Sen. Natasha Marcus, D-Mecklenburg, repeated her comment that North Carolina needs “to stop making criminals out of caregivers who are trying to do what’s right for their family member.”
The Rev. Mark Creech of the Christian Action League said he opposed the bill because of concerns it could eventually lead to the legal use of recreational marijuana in the state.
Creech cited several studies that documented the addictive nature of marijuana, that there is not a Food and Drug Administration approved use of medical marijuana, and that there was no conclusive proof that it performs better for pain relief compared with legally prescribed pain medications.
Creech said he hoped senators “will see through the haze” about marijuana’s effectiveness.
He challenged the committee members to view SB711 as “opening Pandora’s box. A judicious decision would be to keep the door closed.”

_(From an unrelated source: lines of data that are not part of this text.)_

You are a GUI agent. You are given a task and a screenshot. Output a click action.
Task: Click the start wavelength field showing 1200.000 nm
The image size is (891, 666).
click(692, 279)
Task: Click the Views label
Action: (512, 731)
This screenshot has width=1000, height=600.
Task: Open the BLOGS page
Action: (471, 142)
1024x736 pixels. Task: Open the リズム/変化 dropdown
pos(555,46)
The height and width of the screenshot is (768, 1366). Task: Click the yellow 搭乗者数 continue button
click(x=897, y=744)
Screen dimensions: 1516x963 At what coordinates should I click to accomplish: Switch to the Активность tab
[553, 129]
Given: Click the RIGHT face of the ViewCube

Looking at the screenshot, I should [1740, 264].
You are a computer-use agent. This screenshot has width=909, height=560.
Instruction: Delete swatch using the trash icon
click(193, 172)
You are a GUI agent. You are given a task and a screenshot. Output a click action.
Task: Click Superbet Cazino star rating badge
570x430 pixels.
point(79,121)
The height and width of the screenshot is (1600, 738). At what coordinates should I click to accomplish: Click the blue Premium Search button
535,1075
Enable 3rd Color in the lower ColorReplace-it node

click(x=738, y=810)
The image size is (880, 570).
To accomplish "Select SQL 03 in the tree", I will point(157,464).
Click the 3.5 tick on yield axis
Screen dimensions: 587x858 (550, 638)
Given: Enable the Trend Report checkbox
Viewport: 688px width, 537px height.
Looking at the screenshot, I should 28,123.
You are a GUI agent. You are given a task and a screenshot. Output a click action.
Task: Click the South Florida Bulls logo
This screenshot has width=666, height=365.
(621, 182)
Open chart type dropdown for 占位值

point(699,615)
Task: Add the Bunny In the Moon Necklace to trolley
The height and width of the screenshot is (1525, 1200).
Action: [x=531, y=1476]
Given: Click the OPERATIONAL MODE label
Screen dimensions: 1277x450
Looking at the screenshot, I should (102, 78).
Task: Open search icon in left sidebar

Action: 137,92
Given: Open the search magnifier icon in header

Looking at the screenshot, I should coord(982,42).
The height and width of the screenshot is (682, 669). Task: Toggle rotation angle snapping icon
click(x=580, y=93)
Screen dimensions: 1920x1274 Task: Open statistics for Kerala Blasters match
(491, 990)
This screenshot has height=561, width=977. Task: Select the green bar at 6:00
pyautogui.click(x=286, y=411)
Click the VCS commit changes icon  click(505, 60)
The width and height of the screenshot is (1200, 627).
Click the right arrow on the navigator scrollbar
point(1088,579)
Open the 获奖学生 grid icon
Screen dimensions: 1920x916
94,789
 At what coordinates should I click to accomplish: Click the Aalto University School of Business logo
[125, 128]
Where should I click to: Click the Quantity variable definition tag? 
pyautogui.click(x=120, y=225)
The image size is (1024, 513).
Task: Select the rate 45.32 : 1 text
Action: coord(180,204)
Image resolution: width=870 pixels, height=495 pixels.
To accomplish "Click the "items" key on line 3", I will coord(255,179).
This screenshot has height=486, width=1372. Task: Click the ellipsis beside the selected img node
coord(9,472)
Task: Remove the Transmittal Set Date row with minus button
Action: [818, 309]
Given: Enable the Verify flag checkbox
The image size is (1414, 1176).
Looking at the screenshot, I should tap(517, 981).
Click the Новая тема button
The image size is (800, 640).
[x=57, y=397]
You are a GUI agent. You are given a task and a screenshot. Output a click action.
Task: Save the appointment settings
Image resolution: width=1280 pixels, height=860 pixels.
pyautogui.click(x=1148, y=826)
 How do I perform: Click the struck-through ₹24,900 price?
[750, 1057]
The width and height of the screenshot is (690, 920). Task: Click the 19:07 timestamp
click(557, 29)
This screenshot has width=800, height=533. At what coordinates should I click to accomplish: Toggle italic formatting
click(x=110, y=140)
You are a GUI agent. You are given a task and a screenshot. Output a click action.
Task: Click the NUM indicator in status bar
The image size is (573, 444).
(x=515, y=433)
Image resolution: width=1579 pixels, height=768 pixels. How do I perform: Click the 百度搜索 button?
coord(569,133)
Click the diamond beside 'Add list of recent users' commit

SB711 is similar in language to some of the 12 previous Democratic-sponsored medical marijuana bills, which date back to the 2009-10 sessions.
None of those bills, including House Bill 401 in the 2019 session, advanced out of the first committee step. House Bill 1161 in 2014 would have amended the state Constitution to legalize usage.
Many of the previous bills carried the title of “Enact Medical Cannabis Act” or “Legalize Medical Marijuana.”
“This article is intended to make only those changes to existing North Carolina laws that are necessary to protect patients and their doctors from criminal and civil penalties, and is not intended to change current civil and criminal laws governing the use of cannabis for nonmedical purposes,” according to SB711,
An Elon University poll released in February found that 73% of North Carolinians support the medical use of marijuana. That’s down from nearly 80% when the question was asked in 2017.
About 64% of Republicans surveyed said they supported the use of medical marijuana, along with 75% of Democrats.
In a separate but related question, 54% of North Carolina adults support the legalization of the drug for casual use and only 34% oppose it.
Mitch Kokai, senior policy analyst with Libertarian think tank John Locke Foundation, said that “having the powerful Senate Rules committee chairman as a primary sponsor certainly gives the measure a better shot this time around.”
“Sen. Rabon’s endorsement is likely to open some doors that have remained shut in the past.”